Strategy and bitcoin-buying firms face wider exclusion from stock indexes

Major index provider MSCI is poised to implement sweeping exclusions against companies with substantial cryptocurrency holdings, potentially reshaping the investment landscape for digital asset treasury firms. The New York-based firm will finalize its decision by January 15 regarding whether to remove from its benchmarks companies whose digital assets constitute 50% or more of their total assets.

The proposed methodology change, initiated after client inquiries in October, argues that such companies resemble investment funds rather than operational businesses. This distinction is crucial as MSCI traditionally excludes pure investment vehicles from its equity indexes. The move has sparked intense debate within the financial sector, with affected companies contending the proposal represents unfair discrimination against cryptocurrency innovation.

Michael Saylor’s MicroStrategy, which transformed from a software company into a bitcoin acquisition vehicle, stands as the most prominent potential casualty. Since initiating its bitcoin purchasing strategy in 2020, MicroStrategy’s stock skyrocketed approximately 3,000% before experiencing significant volatility amid cryptocurrency market fluctuations. The company’s shares have declined roughly 43% year-to-date as bitcoin prices retreated from historic highs.

Financial analysts project severe consequences should MSCI proceed with exclusions. Jefferies’ Head of Index Strategy Kaasha Saini noted that the conversation has expanded beyond MSCI to question the fundamental eligibility of digital asset treasury companies across equity indexes generally.
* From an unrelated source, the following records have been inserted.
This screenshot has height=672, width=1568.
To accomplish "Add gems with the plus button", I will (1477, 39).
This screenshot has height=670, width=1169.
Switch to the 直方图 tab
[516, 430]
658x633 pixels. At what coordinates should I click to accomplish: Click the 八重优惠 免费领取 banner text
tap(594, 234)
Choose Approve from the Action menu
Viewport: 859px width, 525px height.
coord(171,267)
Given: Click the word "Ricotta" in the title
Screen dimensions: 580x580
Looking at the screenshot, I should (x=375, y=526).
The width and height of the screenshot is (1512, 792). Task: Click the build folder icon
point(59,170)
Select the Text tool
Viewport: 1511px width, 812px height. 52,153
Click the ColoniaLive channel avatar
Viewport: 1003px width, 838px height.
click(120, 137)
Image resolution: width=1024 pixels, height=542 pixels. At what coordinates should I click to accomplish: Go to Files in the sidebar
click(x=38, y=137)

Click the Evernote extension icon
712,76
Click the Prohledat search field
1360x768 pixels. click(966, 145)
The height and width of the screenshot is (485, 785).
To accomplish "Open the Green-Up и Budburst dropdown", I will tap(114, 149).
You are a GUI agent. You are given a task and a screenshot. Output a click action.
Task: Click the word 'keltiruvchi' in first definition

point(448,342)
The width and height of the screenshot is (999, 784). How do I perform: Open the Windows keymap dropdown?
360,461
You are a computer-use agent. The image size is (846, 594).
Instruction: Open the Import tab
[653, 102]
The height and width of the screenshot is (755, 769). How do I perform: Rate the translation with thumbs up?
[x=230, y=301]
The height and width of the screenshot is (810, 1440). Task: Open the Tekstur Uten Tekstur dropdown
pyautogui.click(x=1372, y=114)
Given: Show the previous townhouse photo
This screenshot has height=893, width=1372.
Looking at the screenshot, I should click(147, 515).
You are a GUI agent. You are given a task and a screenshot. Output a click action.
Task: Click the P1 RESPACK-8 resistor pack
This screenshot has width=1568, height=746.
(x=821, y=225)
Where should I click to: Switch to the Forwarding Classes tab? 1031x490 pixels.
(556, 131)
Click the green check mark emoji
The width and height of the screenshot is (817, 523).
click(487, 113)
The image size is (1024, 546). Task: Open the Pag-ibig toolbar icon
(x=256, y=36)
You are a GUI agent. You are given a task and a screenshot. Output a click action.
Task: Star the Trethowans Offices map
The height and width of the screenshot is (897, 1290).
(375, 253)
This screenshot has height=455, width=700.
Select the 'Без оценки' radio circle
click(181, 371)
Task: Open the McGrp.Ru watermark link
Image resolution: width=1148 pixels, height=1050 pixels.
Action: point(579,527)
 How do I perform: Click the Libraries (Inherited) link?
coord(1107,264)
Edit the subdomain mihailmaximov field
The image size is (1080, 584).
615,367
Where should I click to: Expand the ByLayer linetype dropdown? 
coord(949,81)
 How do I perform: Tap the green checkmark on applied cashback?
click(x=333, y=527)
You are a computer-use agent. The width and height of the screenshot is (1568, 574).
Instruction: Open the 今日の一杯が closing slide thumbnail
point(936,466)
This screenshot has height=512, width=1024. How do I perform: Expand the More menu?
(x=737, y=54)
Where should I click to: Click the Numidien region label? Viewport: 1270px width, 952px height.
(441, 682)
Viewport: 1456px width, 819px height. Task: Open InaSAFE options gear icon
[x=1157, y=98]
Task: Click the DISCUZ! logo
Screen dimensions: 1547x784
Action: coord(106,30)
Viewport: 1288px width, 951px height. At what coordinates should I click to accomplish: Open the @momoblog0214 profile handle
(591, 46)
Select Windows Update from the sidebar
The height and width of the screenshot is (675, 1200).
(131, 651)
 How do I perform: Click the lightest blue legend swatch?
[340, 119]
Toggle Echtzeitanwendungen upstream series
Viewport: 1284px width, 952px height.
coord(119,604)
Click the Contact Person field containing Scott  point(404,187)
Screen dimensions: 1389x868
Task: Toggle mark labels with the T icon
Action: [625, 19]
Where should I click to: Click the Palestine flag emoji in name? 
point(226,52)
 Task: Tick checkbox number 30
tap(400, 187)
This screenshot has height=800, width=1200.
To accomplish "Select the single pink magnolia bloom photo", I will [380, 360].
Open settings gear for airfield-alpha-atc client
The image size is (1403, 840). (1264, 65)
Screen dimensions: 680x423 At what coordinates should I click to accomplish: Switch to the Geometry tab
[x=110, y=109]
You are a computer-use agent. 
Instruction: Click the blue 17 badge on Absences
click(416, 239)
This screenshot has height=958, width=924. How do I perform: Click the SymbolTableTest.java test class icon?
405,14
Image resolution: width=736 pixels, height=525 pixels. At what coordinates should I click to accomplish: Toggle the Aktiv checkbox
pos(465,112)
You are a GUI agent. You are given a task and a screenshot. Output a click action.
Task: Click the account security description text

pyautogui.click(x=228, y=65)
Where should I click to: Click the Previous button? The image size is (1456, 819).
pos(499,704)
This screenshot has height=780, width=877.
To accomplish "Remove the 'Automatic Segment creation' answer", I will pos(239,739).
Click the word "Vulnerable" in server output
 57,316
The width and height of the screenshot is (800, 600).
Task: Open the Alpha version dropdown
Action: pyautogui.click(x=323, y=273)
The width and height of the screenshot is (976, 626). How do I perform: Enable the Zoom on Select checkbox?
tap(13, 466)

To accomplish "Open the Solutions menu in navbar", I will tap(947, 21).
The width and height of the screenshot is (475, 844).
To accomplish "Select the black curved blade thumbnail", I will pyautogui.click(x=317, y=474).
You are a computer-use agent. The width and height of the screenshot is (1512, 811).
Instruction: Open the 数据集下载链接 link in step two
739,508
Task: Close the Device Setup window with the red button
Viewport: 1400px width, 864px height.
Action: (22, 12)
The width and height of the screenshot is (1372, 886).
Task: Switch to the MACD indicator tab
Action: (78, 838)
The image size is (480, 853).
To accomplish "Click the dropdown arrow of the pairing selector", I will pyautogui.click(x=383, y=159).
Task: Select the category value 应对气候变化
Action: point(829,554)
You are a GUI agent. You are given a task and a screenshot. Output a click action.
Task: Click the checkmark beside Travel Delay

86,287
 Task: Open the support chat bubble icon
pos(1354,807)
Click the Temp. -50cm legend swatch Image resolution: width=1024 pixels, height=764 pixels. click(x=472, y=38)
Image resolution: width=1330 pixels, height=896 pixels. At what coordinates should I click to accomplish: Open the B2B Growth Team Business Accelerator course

Industry experts estimate that exclusion could trigger up to $9 billion in selling pressure on MicroStrategy alone, with passive investors potentially liquidating positions.

The implications extend beyond a single company. According to law firm DLA Piper, at least 200 companies globally now qualify as digital asset treasuries, with combined capitalization approaching $150 billion as of September—a threefold increase from the previous year. MSCI’s preliminary exclusion list identifies 39 companies representing $46.7 billion in market value, including French bitcoin acquisition firm Capital B.

Industry leaders have mounted vigorous opposition. MicroStrategy executives Saylor and CEO Phong Le warned in a public letter that exclusion would force approximately $2.8 billion in immediate stock liquidation and ‘chill’ industry development by blocking access to the $15 trillion passive investment universe. They argue this would ‘drastically weaken their competitive position’ in capital markets.

The decision carries particular significance for companies that have funded cryptocurrency acquisitions through equity offerings. With passive managers estimated to hold up to 30% of large-cap companies’ free float, exclusion could severely constrain future fundraising capabilities. While some executives publicly dismiss concerns, industry insiders acknowledge the potential for increased capital costs across the sector should multiple index providers follow MSCI’s lead.